Advanced search

Message boards : Server and website : Not getting short WUs

Author Message
Profile Scalextrix[Gridcoin]
Send message
Joined: 27 Jan 09
Posts: 34
Credit: 130,147,406
RAC: 0
Level
Cys
Scientific publications
watwatwatwatwatwatwatwatwat
Message 37265 - Posted: 13 Jul 2014 | 14:41:23 UTC
Last modified: 13 Jul 2014 | 14:50:24 UTC

I added a cc-config to exclude my GTX 670 card from acemdlong WUs, I have a GTX 780 Ti which is good for those. I wanted the GTX 670 to work on acemdshort, however even though there are 1000's of unsent WUs according to the Server Status page, I cant get any...

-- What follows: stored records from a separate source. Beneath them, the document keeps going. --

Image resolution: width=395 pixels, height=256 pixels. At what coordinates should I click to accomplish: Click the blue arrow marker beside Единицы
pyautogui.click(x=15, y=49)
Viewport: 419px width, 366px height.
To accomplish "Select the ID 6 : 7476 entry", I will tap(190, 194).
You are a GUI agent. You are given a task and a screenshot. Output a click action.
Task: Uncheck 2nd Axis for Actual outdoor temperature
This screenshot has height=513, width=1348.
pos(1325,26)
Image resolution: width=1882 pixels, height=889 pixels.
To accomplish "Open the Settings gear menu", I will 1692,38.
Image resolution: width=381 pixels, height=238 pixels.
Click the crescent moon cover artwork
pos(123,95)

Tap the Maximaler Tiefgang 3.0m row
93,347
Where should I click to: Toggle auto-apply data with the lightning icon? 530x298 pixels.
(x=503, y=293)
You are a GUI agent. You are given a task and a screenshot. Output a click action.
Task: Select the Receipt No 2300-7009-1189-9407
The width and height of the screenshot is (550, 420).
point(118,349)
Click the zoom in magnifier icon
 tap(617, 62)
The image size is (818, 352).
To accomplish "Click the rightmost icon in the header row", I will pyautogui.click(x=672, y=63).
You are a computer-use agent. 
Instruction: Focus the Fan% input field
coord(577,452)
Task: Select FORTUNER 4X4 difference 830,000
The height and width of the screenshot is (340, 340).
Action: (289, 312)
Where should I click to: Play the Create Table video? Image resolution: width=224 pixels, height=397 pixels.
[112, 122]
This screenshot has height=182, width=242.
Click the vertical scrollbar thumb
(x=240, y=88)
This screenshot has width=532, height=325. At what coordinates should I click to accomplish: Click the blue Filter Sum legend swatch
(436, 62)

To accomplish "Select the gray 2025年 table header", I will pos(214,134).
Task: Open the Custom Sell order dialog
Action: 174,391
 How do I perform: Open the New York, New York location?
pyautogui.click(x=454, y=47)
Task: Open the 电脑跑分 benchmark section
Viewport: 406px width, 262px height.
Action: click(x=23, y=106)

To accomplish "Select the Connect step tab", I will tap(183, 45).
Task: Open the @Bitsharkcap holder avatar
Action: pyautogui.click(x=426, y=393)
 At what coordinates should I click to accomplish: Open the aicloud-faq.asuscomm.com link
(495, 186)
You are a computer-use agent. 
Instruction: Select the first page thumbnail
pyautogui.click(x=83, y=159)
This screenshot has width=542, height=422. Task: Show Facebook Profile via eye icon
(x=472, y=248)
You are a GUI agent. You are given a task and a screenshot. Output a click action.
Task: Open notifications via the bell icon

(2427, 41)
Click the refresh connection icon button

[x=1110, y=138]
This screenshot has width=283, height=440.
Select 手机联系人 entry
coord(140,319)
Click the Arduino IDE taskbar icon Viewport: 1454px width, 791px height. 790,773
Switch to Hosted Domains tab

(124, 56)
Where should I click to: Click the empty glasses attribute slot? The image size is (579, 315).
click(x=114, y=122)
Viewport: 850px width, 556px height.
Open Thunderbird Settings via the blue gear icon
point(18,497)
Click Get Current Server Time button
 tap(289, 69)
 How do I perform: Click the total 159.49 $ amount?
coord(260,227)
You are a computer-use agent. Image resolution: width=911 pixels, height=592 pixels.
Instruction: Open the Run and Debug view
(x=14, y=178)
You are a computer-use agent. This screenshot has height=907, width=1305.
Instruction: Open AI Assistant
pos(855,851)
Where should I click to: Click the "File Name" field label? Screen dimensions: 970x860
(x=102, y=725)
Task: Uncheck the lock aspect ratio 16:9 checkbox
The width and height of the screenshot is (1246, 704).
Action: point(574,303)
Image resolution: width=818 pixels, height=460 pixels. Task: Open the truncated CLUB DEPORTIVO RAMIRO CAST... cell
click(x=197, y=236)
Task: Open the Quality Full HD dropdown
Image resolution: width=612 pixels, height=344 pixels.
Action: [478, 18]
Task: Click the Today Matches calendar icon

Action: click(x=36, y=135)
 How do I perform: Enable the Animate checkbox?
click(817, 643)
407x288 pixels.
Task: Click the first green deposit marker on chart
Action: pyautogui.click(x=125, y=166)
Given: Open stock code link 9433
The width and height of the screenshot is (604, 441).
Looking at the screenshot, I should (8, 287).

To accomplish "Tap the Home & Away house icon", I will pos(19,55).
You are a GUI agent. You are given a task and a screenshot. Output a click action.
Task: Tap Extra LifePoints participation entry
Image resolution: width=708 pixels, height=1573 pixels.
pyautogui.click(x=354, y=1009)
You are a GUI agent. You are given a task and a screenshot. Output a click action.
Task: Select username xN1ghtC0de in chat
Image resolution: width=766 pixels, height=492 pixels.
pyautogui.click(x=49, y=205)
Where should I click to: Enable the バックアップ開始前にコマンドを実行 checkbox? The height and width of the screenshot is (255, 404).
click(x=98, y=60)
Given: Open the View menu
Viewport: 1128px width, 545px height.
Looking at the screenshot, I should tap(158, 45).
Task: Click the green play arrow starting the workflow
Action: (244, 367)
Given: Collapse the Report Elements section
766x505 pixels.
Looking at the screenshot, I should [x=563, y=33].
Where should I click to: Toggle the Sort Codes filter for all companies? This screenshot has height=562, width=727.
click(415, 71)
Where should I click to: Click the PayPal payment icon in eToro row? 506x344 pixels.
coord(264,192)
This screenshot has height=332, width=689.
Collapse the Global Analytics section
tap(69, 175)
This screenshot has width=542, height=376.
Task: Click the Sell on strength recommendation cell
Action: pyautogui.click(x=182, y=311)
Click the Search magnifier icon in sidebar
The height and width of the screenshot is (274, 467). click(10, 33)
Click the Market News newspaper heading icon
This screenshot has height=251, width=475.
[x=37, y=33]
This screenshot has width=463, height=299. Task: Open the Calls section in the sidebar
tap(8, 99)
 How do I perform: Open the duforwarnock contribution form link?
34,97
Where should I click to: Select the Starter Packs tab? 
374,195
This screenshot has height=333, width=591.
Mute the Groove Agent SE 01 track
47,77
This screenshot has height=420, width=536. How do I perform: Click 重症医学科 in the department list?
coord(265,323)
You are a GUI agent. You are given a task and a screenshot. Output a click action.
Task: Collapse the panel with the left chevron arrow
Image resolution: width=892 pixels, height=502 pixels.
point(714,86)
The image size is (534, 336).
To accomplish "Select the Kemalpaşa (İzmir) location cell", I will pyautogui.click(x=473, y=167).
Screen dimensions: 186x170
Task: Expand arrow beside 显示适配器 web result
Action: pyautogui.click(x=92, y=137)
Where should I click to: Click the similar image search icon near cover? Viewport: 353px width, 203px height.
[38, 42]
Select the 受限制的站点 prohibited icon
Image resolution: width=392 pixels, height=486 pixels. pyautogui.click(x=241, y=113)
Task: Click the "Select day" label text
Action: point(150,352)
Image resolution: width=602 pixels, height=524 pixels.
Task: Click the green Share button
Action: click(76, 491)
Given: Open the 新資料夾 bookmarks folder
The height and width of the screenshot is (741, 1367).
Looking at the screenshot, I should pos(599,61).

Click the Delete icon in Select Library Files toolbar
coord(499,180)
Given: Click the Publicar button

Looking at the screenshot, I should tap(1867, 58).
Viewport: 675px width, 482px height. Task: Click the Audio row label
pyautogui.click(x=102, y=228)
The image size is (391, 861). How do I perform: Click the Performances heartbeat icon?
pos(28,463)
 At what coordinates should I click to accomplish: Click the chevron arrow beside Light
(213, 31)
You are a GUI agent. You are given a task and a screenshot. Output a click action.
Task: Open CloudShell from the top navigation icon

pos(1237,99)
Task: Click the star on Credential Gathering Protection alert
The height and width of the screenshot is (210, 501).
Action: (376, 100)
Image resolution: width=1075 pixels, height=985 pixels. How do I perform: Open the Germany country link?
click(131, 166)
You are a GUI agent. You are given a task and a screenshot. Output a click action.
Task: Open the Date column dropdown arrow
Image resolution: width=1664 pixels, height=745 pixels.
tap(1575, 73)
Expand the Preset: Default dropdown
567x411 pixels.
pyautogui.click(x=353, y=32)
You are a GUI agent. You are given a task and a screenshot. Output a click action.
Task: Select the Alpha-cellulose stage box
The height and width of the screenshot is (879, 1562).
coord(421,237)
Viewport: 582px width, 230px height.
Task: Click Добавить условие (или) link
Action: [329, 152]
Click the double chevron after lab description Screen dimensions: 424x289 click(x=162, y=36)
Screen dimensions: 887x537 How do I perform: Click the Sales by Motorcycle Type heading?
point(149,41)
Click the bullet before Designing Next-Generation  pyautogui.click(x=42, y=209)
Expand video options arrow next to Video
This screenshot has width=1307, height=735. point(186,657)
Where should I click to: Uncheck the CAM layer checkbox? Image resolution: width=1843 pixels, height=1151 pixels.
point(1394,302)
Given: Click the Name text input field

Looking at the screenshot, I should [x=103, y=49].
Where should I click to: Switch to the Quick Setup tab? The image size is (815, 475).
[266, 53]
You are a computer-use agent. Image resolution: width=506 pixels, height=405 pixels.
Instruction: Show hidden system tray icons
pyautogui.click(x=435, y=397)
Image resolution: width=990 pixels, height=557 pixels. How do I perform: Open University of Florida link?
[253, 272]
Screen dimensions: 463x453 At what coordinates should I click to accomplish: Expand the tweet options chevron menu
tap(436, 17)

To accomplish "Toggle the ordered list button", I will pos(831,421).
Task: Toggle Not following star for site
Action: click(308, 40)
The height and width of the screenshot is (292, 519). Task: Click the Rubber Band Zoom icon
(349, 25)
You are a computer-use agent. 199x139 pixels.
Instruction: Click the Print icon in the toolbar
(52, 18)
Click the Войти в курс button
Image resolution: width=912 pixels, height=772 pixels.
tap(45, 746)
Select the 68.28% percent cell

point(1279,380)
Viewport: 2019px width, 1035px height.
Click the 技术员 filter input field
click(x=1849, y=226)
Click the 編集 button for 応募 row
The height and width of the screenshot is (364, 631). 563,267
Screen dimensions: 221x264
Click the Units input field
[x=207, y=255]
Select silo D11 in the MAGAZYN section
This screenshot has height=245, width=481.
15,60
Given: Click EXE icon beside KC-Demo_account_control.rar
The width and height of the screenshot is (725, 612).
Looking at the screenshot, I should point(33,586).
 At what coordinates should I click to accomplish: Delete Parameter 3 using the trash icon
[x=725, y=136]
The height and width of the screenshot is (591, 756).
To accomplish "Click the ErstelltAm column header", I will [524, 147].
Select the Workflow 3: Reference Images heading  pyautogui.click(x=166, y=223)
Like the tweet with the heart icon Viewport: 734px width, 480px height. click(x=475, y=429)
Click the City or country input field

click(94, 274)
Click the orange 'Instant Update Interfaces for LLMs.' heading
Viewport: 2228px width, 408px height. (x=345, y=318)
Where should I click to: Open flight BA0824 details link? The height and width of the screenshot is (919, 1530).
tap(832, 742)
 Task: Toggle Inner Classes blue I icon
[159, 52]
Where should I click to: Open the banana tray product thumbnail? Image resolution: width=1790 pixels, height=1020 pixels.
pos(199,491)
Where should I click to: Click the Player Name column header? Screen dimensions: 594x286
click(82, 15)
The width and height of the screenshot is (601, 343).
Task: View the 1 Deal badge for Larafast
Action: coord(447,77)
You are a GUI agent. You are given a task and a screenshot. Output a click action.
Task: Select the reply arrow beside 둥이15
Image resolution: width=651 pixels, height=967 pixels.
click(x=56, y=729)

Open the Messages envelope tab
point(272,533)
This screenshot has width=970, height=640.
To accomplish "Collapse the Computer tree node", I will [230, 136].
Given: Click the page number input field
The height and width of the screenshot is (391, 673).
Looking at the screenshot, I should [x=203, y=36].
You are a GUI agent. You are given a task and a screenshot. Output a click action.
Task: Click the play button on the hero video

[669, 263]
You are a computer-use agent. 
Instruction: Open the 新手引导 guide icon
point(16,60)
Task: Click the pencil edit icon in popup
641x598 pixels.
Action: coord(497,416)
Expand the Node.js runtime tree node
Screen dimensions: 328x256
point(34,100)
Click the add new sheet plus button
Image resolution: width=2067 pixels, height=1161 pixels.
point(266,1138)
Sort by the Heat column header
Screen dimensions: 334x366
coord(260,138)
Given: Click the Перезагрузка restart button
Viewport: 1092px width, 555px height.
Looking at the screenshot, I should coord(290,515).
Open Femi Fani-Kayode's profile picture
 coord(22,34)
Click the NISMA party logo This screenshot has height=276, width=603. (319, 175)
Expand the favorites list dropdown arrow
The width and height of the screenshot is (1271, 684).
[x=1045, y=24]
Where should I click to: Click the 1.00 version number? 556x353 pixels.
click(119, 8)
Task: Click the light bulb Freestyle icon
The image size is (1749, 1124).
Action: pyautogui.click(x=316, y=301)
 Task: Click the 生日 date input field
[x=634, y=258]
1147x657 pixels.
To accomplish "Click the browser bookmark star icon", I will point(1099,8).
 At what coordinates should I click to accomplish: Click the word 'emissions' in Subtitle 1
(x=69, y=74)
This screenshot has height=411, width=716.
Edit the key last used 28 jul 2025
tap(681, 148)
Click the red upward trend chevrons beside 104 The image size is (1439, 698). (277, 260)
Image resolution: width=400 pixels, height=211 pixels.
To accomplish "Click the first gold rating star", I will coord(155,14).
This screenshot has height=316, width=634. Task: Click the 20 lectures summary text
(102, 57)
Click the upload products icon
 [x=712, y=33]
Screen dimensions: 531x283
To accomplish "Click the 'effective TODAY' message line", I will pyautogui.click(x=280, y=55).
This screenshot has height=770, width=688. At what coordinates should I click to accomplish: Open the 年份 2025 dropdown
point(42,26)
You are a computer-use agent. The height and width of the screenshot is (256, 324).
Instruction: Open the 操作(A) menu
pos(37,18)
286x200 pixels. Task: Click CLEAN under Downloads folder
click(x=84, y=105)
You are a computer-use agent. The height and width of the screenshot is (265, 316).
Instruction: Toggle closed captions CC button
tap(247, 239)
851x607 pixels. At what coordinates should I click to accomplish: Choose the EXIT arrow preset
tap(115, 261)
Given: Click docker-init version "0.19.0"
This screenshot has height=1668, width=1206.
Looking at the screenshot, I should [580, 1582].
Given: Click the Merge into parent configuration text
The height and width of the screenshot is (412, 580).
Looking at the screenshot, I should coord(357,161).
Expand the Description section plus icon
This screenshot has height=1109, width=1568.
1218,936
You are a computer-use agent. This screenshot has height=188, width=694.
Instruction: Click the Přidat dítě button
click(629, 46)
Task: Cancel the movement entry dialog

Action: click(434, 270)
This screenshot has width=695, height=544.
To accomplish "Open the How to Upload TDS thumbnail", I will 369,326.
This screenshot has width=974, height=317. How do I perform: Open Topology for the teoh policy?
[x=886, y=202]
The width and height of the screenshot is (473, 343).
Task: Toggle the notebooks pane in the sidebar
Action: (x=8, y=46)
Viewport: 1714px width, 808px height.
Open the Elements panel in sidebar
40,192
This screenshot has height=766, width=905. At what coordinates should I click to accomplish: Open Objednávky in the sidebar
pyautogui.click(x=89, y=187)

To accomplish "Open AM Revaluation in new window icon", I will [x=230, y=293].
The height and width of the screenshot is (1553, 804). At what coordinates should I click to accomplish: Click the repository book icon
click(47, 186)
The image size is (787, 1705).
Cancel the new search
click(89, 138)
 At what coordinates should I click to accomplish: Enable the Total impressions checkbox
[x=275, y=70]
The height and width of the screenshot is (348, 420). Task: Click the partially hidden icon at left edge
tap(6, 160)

My GPUGRID preferences allow all projects.

Any ideas?

EDIT: Here is the relevant section of my cc_config:
<options>
<exclude_gpu>
<url>http://boinc.fzk.de/poem/</url>
<device_num>1</device_num>
<app>poemcl</app>
</exclude_gpu>
<exclude_gpu>
<url>http://www.gpugrid.net/</url>
<device_num>1</device_num>
<app>acemdlong</app>
</exclude_gpu>

MarkJ
Volunteer moderator
Project tester
Volunteer tester
Send message
Joined: 24 Dec 08
Posts: 732
Credit: 197,194,445
RAC: 3
Level
Ile
Scientific publications
watwatwatwatwatwatwatwatwatwatwatwatwatwatwatwatwatwatwatwat
Message 37266 - Posted: 13 Jul 2014 | 18:46:41 UTC
Last modified: 13 Jul 2014 | 18:52:43 UTC

You're missing the closing tag for <options> and you need an opening and closing tag for cc_config. If you want to debug the scheduler stuff set the sched_op_debug tags with a value of 1 so you can see what it's requesting and getting back. They go within the log_flags tags.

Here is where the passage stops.